Greenpeace hat die Zahlen auf die „schlimmsten er schlimmsten“ Projekte heruntergerechnet, wie es in dem aktuellen Bericht „Point of No Return“ heißt. Wenn diese 14 Mega-Projekte wie geplant gebaut werden, überschreiten die Emissionen den „Punkt ohne Wiederkehr“: das verbleibende Budget für Klimagase wird gesprengt. Die so geschaffene Infrastruktur würde die Erdatmosphäre über die Grenze von zwei Grad Celsius erwärmen, die von allen Staaten als Limit für den Klimawandel festgelegt wurde, hat die Unternehmensberatung Ecofys für Greenpeace errechnet.
Riesige Exporte
Diese Projekte umfassen die Erschließung der Ölsände in Kanada und Venezuela, neue Ölbohrungen in der Arktis, in Kasachstan und im Irak und die Ausbeutung von Offshore-Ölfeldern vor Brasilien und im Golf von Mexiko. Die geringste Gefahr für das Klima geht von der Ausbeutung von Gasreserven in Afrika, den USA und im Kaspischen Meer aus. Am dreckigsten wird der Kohleabbau im chinesischen Westen und die riesigen Kohle-Exporte aus Indonesien, den USA und Australien.

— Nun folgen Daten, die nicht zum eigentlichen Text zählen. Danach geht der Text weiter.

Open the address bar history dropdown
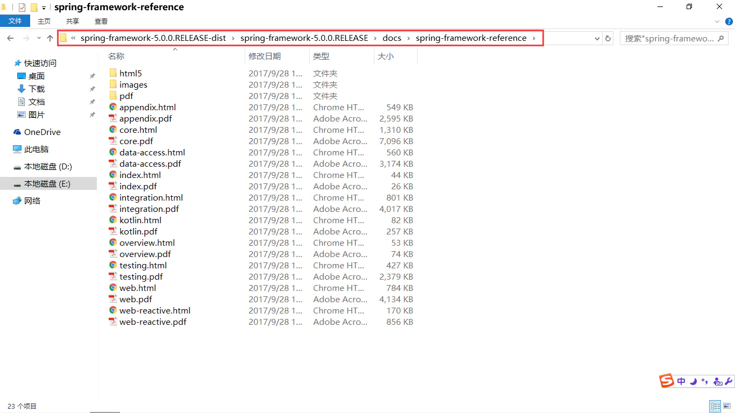735x413 pixels. [x=596, y=38]
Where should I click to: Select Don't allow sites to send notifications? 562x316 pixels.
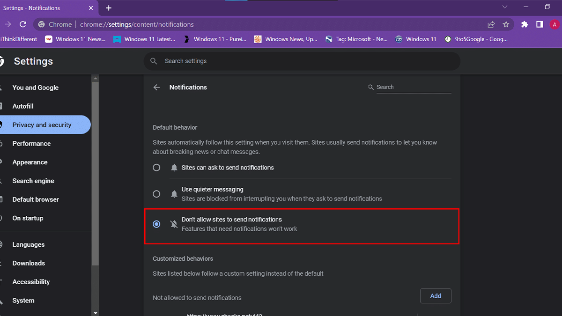[156, 224]
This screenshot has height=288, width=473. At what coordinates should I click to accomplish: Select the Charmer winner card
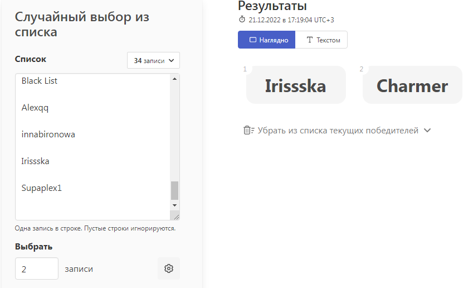pos(412,85)
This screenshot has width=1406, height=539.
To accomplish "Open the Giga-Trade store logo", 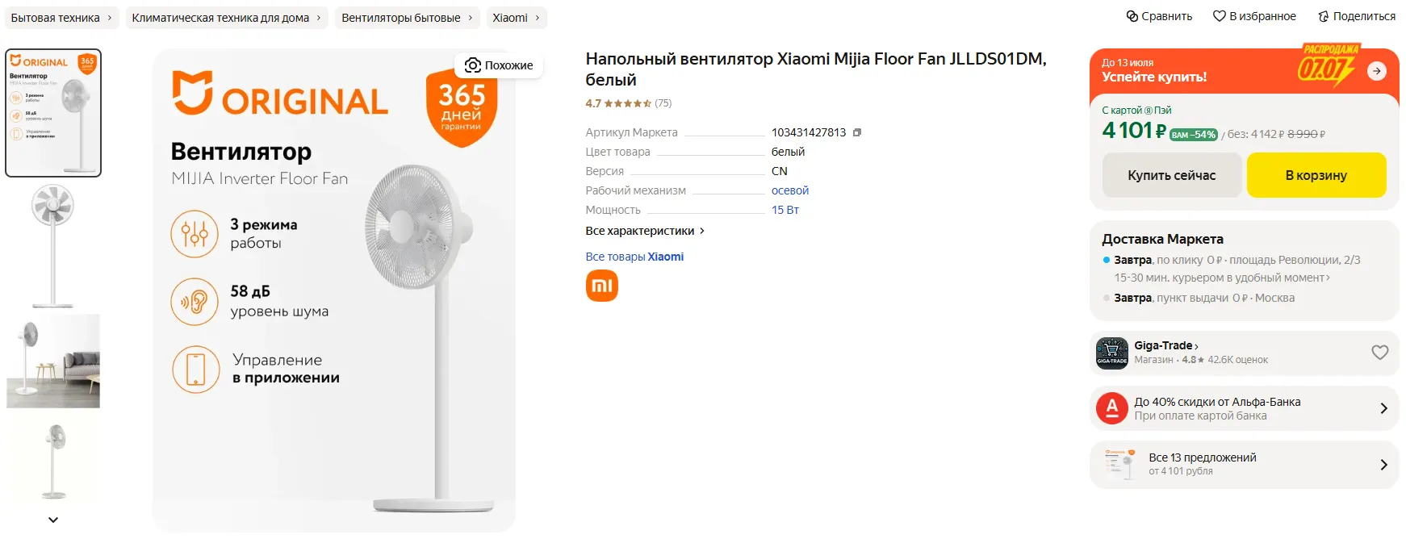I will click(1111, 353).
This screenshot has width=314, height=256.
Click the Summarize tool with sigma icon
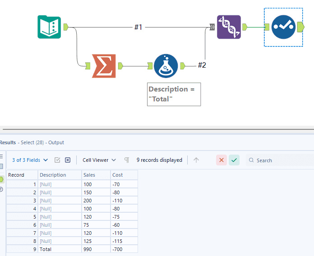point(103,66)
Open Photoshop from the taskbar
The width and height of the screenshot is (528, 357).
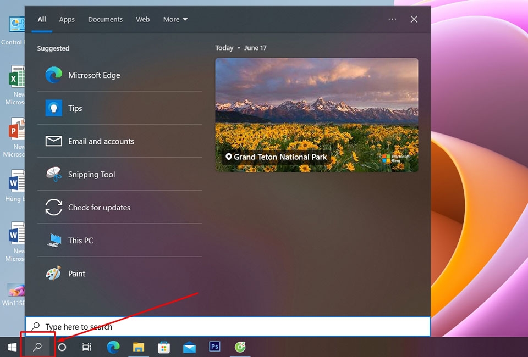(215, 347)
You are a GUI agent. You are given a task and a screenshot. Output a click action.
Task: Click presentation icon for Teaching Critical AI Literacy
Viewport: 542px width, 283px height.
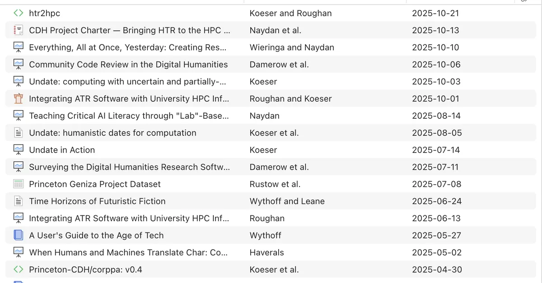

Diese wilde Vierzehn „würde 2020 etwa 6,3 Milliarden Tonnen neuer CO2-Emissionen in die Atmosphäre bringen und die globalen Emissionen zu einem Zeitpunkt um 20 Prozent erhöhen“, schreibt Greenpeace. Weil über diese Investments jetzt entschieden werde, sei „die Periode bis 2020 entscheidend". Würden die Projekte realisiert wie geplant, führe das zu einem Anstieg der globalen Temperaturen um fünf bis sechs Grad Celsius bis zum Jahr 2100: ein „klares Szenario für die Klimakatastrophe“.

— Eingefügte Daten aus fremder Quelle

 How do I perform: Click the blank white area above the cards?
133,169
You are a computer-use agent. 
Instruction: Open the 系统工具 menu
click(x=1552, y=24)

Kumi Naidoo, Chef von Greenpeace International sagt dazu: „Uns rennt die Zeit davon“. Die Umweltschützer verweisen darauf, dass das Klimaziel noch zu erreichen sei: mit energischen Maßnahmen zum Umstieg auf erneuerbare Energien und einem Rückgang der Emissionen um jährlich fünf Prozent. Allein ein Drittel dieser massiven Einsparungen könnte aufgebracht werden, wenn die umstrittenen 14 Projekte abgesagt würden.
Point of no Return
Denn die Zeit drängt, sagt auch die IEA immer wieder. Bereits 2011 verkündeten die Pariser Energieexperten inzwischen seien bereits vier Fünftel der zulässigen Emissionen bis 2035 festgelegt – durch bestehende Kraftwerke und Anlagen im Bau. Diese Festlegung, das „lock in“ durch Investitionen, müsse spätestens ab 2017 verhindert werden, fordert die IEA.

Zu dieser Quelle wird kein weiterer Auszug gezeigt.